EXERCISE DIRECTIONS
In the data below, change "GUI agent" to "screen assistant" wherever it occurs, and leave every other line and word unchanged.

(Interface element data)
####################
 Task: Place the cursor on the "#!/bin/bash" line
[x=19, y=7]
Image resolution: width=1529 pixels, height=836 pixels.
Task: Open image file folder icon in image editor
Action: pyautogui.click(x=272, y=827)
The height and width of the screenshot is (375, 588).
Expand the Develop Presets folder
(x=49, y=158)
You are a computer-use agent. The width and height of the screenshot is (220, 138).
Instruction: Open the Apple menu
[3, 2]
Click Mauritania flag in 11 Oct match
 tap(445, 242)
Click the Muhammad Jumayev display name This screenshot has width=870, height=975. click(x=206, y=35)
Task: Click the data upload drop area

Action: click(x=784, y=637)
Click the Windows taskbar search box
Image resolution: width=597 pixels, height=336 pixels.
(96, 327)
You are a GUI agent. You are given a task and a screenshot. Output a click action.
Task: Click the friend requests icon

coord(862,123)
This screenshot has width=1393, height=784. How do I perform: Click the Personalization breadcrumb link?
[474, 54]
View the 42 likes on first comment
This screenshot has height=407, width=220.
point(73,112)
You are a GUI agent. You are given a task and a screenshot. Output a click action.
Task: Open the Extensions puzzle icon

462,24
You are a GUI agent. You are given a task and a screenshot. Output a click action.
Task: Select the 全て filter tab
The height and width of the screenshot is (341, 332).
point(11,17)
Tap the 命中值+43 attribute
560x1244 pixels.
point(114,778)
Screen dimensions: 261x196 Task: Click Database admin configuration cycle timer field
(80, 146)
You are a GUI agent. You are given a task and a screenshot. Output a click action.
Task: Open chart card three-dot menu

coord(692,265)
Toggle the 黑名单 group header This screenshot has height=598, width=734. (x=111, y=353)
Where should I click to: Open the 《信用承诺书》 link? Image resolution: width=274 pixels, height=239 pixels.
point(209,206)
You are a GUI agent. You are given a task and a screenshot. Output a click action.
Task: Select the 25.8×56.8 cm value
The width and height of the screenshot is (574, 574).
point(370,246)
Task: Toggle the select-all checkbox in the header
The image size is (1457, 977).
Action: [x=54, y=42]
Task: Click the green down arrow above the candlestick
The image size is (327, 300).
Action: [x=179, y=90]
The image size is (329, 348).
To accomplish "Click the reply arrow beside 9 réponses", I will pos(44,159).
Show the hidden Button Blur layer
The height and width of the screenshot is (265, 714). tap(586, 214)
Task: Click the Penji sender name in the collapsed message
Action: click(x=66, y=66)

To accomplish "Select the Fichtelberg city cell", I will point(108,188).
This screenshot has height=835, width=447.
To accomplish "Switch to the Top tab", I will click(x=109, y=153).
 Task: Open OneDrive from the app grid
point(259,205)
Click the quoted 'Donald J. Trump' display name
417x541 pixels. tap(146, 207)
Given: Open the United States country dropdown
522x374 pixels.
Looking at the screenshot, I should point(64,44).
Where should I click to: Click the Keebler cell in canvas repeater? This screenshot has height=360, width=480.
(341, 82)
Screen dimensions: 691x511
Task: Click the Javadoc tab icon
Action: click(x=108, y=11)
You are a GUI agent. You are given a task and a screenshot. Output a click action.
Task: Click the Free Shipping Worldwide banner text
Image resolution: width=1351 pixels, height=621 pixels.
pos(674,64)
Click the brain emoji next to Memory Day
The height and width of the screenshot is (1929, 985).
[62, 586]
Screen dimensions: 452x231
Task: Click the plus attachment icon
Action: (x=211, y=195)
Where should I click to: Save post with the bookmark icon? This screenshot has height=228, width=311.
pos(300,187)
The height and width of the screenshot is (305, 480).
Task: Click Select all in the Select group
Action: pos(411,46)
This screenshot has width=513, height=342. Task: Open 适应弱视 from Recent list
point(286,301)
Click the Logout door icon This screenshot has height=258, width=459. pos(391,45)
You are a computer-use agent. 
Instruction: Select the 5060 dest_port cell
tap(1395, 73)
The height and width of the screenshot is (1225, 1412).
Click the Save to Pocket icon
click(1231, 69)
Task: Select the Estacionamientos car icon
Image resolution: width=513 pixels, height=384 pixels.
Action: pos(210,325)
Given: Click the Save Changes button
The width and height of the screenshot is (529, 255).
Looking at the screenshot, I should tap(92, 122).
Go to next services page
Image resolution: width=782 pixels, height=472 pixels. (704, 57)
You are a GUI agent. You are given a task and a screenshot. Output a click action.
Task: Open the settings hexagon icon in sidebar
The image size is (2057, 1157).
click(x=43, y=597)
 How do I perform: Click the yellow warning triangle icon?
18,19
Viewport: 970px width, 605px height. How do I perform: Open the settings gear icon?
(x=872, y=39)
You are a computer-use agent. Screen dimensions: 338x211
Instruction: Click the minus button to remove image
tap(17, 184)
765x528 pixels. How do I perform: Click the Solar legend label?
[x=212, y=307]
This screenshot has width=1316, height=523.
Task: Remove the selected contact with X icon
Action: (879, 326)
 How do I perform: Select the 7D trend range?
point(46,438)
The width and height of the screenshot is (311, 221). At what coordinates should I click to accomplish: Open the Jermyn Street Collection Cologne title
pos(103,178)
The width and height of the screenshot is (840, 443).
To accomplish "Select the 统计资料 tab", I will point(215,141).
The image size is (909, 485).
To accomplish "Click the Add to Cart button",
####################
COMPLETE ANSWER
 Task: Place the cursor on the "#!/bin/bash" line
[x=19, y=7]
Image resolution: width=1529 pixels, height=836 pixels.
Task: Open image file folder icon in image editor
Action: pyautogui.click(x=272, y=827)
The height and width of the screenshot is (375, 588).
Expand the Develop Presets folder
(x=49, y=158)
You are a computer-use agent. The width and height of the screenshot is (220, 138).
Instruction: Open the Apple menu
[3, 2]
Click Mauritania flag in 11 Oct match
 tap(445, 242)
Click the Muhammad Jumayev display name This screenshot has width=870, height=975. click(x=206, y=35)
Task: Click the data upload drop area

Action: click(x=784, y=637)
Click the Windows taskbar search box
Image resolution: width=597 pixels, height=336 pixels.
(96, 327)
You are a screen assistant. You are given a task and a screenshot. Output a click action.
Task: Click the friend requests icon

coord(862,123)
This screenshot has width=1393, height=784. How do I perform: Click the Personalization breadcrumb link?
[474, 54]
View the 42 likes on first comment
This screenshot has height=407, width=220.
point(73,112)
You are a screen assistant. You are given a task and a screenshot. Output a click action.
Task: Open the Extensions puzzle icon

462,24
You are a screen assistant. You are given a task and a screenshot. Output a click action.
Task: Select the 全て filter tab
The height and width of the screenshot is (341, 332).
point(11,17)
Tap the 命中值+43 attribute
560x1244 pixels.
point(114,778)
Screen dimensions: 261x196 Task: Click Database admin configuration cycle timer field
(80, 146)
You are a screen assistant. You are given a task and a screenshot. Output a click action.
Task: Open chart card three-dot menu

coord(692,265)
Toggle the 黑名单 group header This screenshot has height=598, width=734. (x=111, y=353)
Where should I click to: Open the 《信用承诺书》 link? Image resolution: width=274 pixels, height=239 pixels.
point(209,206)
You are a screen assistant. You are given a task and a screenshot. Output a click action.
Task: Select the 25.8×56.8 cm value
The width and height of the screenshot is (574, 574).
point(370,246)
Task: Toggle the select-all checkbox in the header
The image size is (1457, 977).
Action: [x=54, y=42]
Task: Click the green down arrow above the candlestick
The image size is (327, 300).
Action: [x=179, y=90]
The image size is (329, 348).
To accomplish "Click the reply arrow beside 9 réponses", I will pos(44,159).
Show the hidden Button Blur layer
The height and width of the screenshot is (265, 714). tap(586, 214)
Task: Click the Penji sender name in the collapsed message
Action: click(x=66, y=66)

To accomplish "Select the Fichtelberg city cell", I will point(108,188).
This screenshot has height=835, width=447.
To accomplish "Switch to the Top tab", I will click(x=109, y=153).
 Task: Open OneDrive from the app grid
point(259,205)
Click the quoted 'Donald J. Trump' display name
417x541 pixels. tap(146, 207)
Given: Open the United States country dropdown
522x374 pixels.
Looking at the screenshot, I should point(64,44).
Where should I click to: Click the Keebler cell in canvas repeater? This screenshot has height=360, width=480.
(341, 82)
Screen dimensions: 691x511
Task: Click the Javadoc tab icon
Action: click(x=108, y=11)
You are a screen assistant. You are given a task and a screenshot. Output a click action.
Task: Click the Free Shipping Worldwide banner text
Image resolution: width=1351 pixels, height=621 pixels.
pos(674,64)
Click the brain emoji next to Memory Day
The height and width of the screenshot is (1929, 985).
[62, 586]
Screen dimensions: 452x231
Task: Click the plus attachment icon
Action: (x=211, y=195)
Where should I click to: Save post with the bookmark icon? This screenshot has height=228, width=311.
pos(300,187)
The height and width of the screenshot is (305, 480).
Task: Click Select all in the Select group
Action: pos(411,46)
This screenshot has width=513, height=342. Task: Open 适应弱视 from Recent list
point(286,301)
Click the Logout door icon This screenshot has height=258, width=459. pos(391,45)
You are a computer-use agent. 
Instruction: Select the 5060 dest_port cell
tap(1395, 73)
The height and width of the screenshot is (1225, 1412).
Click the Save to Pocket icon
click(1231, 69)
Task: Select the Estacionamientos car icon
Image resolution: width=513 pixels, height=384 pixels.
Action: pos(210,325)
Given: Click the Save Changes button
The width and height of the screenshot is (529, 255).
Looking at the screenshot, I should tap(92, 122).
Go to next services page
Image resolution: width=782 pixels, height=472 pixels. (704, 57)
You are a screen assistant. You are given a task and a screenshot. Output a click action.
Task: Open the settings hexagon icon in sidebar
The image size is (2057, 1157).
click(x=43, y=597)
 How do I perform: Click the yellow warning triangle icon?
18,19
Viewport: 970px width, 605px height. How do I perform: Open the settings gear icon?
(x=872, y=39)
You are a computer-use agent. Screen dimensions: 338x211
Instruction: Click the minus button to remove image
tap(17, 184)
765x528 pixels. How do I perform: Click the Solar legend label?
[x=212, y=307]
This screenshot has width=1316, height=523.
Task: Remove the selected contact with X icon
Action: (879, 326)
 How do I perform: Select the 7D trend range?
point(46,438)
The width and height of the screenshot is (311, 221). At what coordinates should I click to accomplish: Open the Jermyn Street Collection Cologne title
pos(103,178)
The width and height of the screenshot is (840, 443).
To accomplish "Select the 统计资料 tab", I will point(215,141).
The image size is (909, 485).
To accomplish "Click the Add to Cart button",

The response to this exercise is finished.